Babesiosis is extremely rare in the UK and the tick that spreads it is so far only found in southern England and on the continent. The first cases of dogs being treated for the disease, caused by the bacterium Babesia, were reported in March 2016. Babesiosis can be spread by tick bites. The incubation period is about two weeks, but some pets are not diagnosed with the disease for months or years after transmission. If your dog is suffering from babesiosis you may notice they are depressed, have pale gums, a swollen abdomen and a fever. They may also lose their appetite and their skin may become yellowish. If you notice any of these symptoms after walking your dog in a tick-infested area, contact your vet and make sure to tell them your dog may have been bitten by a tick. Sadly a dog has died after contracting the disease in Harlow, Essex.
How can I remove a tick from my body?
Ticks should be removed from your body as quickly as possible. Be very careful not to squeeze the tick’s body, or allow its head to get stuck inside your body. Squeezing a tick’s body increases the risk of infection. Twisting them off your dog is the best removal method, and pet shops sell handy tick-removal devices to make this easier. Do not try to burn the tick off and don’t cover it with lotions, oils or moisturisers in an attempt to smother it. After you’ve removed the tick, give the bite area a good wash. If you develop a rash around the tick bite – these often look like red rings around the bite area – or feel unwell, contact your doctor and make sure to tell them you have been bitten by a tick. The earlier you seek treatment from your doctor, the better.
Roundworms are the most common of the parasitic worms found inside a pet. Almost all dogs become infected with them at some time in their lives, usually as puppies. Roundworms may be contracted in different ways, making them easy to spread and hard to control. Your dog may be infected with roundworms from the time it is born because often the mother passes the worms to the puppy while it is still in her body. Roundworms can also develop in a puppy after it is born when the puppy eats larvated eggs from the environment or drinks worm larvae (young worms) in the mother’s milk. Another way roundworms are passed is when roundworm larvae are present in the tissues of a mouse or another small mammal and the puppy eats the animal.
How will roundworms affect my dog?
Adult roundworms live in the affected dog’s intestines. Many dogs do not have signs of infection; however, dogs with major roundworm infections, especially puppies, show diarrhoea, vomiting, weight loss, dull hair, and a potbellied appearance. The dog may cough if the roundworms move into the lungs. You may notice the adult roundworms in your dog’s faeces or vomit. They will appear white or light brown in colour and may be several inches long.
How do I prevent my dog from getting roundworms?
Because roundworms can enter your dog’s body in many different ways, it is essential to keep your dog’s living area clean, remove faeces regularly, and, if possible, prevent your dog from eating wild animals that may carry roundworms. To get rid of roundworms that are passed from the mother dog, puppies should be treated at 2, 4, 6, and 8 weeks of age and then receive a preventive treatment monthly. Nursing mothers should be kept on monthly preventive and treated along with their puppies to decrease the risk of transmission. Ask us to recommend a suitable product for your pet. Many heartworm preventives also control roundworms. Ask your veterinarian about prevention and treatment choices that are appropriate for your pet.

※ ※ ※

• [What to work on]
[A] Restate the page text from "Because roundworms can" to "appropriate for your pet.", swapping "Nursing mothers" for "Lactating dogs".
[B] According to the page text, why is it essential to keep a dog's living area clean and remove its faeces regularly? Answer in one to three sentences.
None of the material is needed for this work.

• [Exercise data]
※ ※ ※

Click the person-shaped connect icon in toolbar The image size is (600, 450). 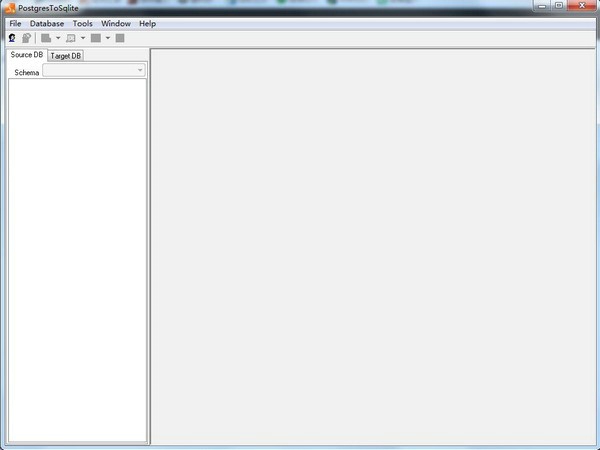12,38
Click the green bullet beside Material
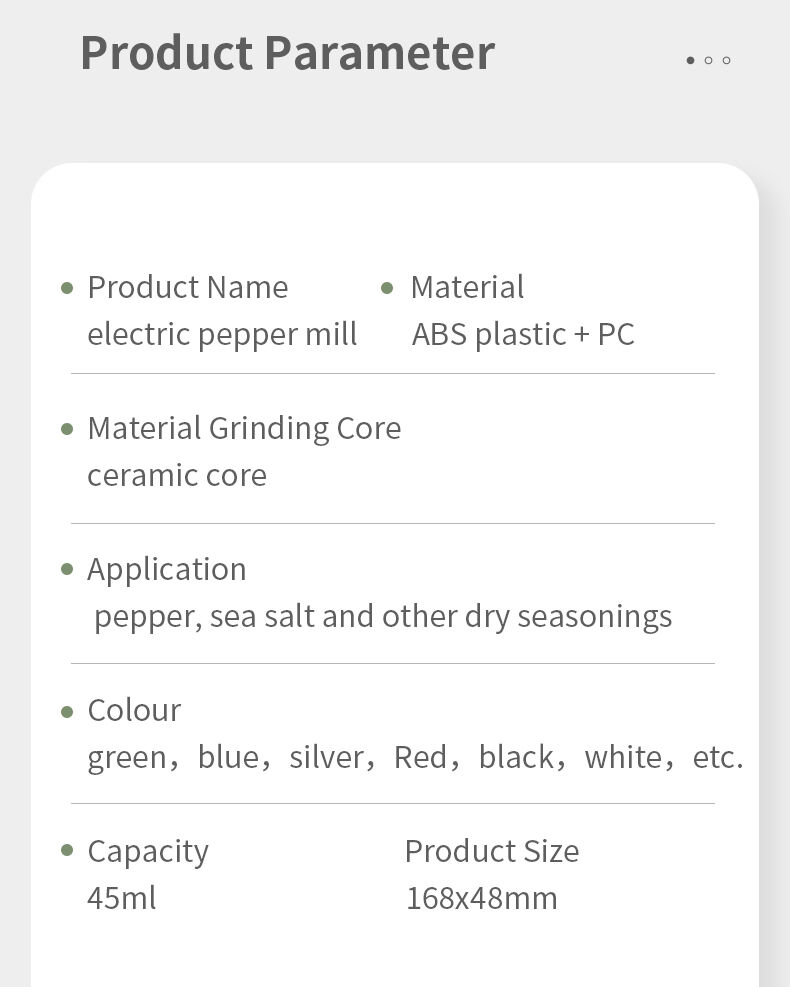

※ ※ ※

• [Expected responses]
[A]
Because roundworms can enter your dog’s body in many different ways, it is essential to keep your dog’s living area clean, remove faeces regularly, and, if possible, prevent your dog from eating wild animals that may carry roundworms. To get rid of roundworms that are passed from the mother dog, puppies should be treated at 2, 4, 6, and 8 weeks of age and then receive a preventive treatment monthly. Lactating dogs should be kept on monthly preventive and treated along with their puppies to decrease the risk of transmission. Ask us to recommend a suitable product for your pet. Many heartworm preventives also control roundworms. Ask your veterinarian about prevention and treatment choices that are appropriate for your pet.

[B] Roundworms can enter a dog's body in many different ways. Keeping the living area clean and removing faeces regularly are among the steps that help prevent a dog from getting them.